A terrestrial analog television broadcasting signal received by the terrestrial broadcasting signal antenna 49 is supplied to a terrestrial analog broadcasting tuner 54 via the input terminal 50. Thus, a broadcasting signal of a desired channel is selected. Then, the broadcasting signal selected by the tuner 54 is supplied to an analog demodulator 55. The analog demodulator 55 demodulates the supplied broadcasting signal into an analog video signal and an analog audio signal. Then, the analog video and audio signals are output to the signal processing portion 48.
The signal processing portion 48 selectively performs predetermined digital signal processing on the digital video and audio signals supplied thereto from the TS demodulators 47 and 53. Then, the signal processing portion 48 outputs processed signals to a graphic processing portion 56 and an audio processing portion 57.
A plurality (e.g., four in the illustrated case) of input terminals 58a, 58b, 58c, and 58d are connected to the signal processing portion 48. Each of these input terminals 58a to 58d enables input of an analog video signal and audio signal from outside the digital TV receiver 11.

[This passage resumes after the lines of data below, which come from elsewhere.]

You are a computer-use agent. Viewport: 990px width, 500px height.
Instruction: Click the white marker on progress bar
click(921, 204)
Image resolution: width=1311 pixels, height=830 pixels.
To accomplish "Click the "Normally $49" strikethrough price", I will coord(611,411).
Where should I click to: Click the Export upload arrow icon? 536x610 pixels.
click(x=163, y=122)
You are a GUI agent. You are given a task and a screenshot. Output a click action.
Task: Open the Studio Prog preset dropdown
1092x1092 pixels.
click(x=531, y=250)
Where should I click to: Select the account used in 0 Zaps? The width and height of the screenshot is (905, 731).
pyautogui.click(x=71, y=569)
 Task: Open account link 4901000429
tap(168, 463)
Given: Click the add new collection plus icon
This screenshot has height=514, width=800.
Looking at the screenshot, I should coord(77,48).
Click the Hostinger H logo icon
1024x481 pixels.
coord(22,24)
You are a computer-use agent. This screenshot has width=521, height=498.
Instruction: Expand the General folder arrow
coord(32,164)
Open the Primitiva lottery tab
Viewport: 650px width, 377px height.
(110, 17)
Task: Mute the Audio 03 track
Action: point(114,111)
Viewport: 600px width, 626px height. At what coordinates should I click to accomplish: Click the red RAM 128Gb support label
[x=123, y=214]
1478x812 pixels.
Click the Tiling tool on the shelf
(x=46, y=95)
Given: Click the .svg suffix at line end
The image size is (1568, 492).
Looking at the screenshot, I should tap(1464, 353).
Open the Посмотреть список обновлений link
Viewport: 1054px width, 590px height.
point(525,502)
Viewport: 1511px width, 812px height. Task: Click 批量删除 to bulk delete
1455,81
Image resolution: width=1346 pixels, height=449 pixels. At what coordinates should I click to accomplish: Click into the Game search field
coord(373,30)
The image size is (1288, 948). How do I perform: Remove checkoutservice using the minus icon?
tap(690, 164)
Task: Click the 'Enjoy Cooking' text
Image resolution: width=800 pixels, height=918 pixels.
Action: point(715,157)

The signal processing portion 48 selectively digitizes an analog video signal and audio signal supplied from the analog demodulator 55 and each of the input terminals 58a to 58d. Then, the signal processing portion 48 performs predetermined digital signal processing on the digitized video and audio signals. After that, the signal processing portion outputs the processed signals to the graphic processing portion 56 and the audio processing portion 57.
The graphic processing portion 56 has the functions of superimposing an on-screen-display (OSD) signal generated by an OSD signal generating portion 59 on a digital video signal supplied from the signal processing portion 48, and outputting the superimposed signal. The graphic processing portion 56 can selectively output a video signal output by the signal processing portion 48 and an OSD signal output by the OSD signal generating portion 59. In addition, the graphic processing portion 56 can combine both of the output signals of the signal processing portion 48 and the OSD signal generating portion 59 so that each of the output signals includes a signal representing an associated half of the screen. Then, the graphic processing portion 56 can output the combined signals.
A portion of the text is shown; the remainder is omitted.